Belum lagi AI yang kaitannya dengan industri, yang berhubungan dengan Kementerian Perindustrian (Kemenperin), AI untuk pendidikan, atau AI untuk kesehatan. “Nah, ini aturannya gimana? Pengumpulan datanya? Ini kan harus diatur. Tidak bisa hanya dari Kemenkominfo atau BSSN (saja),” kata Ismail.

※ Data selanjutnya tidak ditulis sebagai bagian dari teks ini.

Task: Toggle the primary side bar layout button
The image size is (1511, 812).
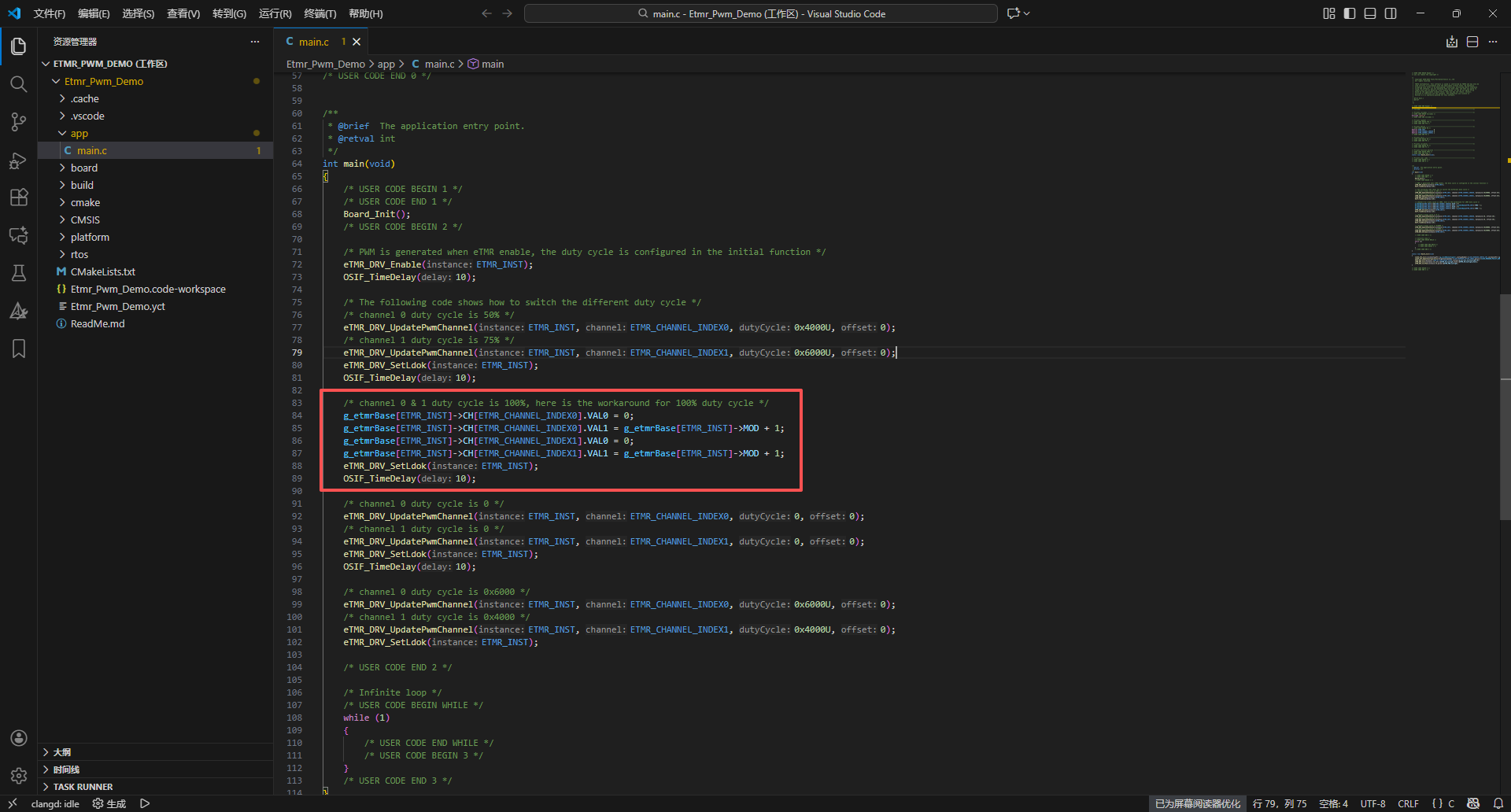Action: (1350, 13)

Soal regulasi, Ismail menyarankan dua pihak yang perlu diatur, yakni dari korporasi atau pengembang AI dan pengguna. Dari korporasi dan pengembang, ia mengatakan, aspek-aspek yang harus diatur, antara lain penyimpanan data, transparansi data, dan pernyataan tentang biasnya.
“Kemudian soal perlindungan data pribadi dan seluruhnya itu dari sisi developer AI, pihak yang membuat AI-nya,” kata dia.
Sedangkan dari pihak pengguna, Ismail menerangkan, yang perlu diatur soal pemanfaatan AI yang bertanggung jawab dan merekomendasikan penggunakan yang tak boleh. “Boleh tidak, misalnya menggunakan AI untuk membuat deepfake? Deepfake AI itu bisa untuk membuat gambar orang atau video yang sifatnya edukatif,” kata dia.
“Tapi, kemudian (kalau) arahnya nanti ke disinformasi, bagaimana?”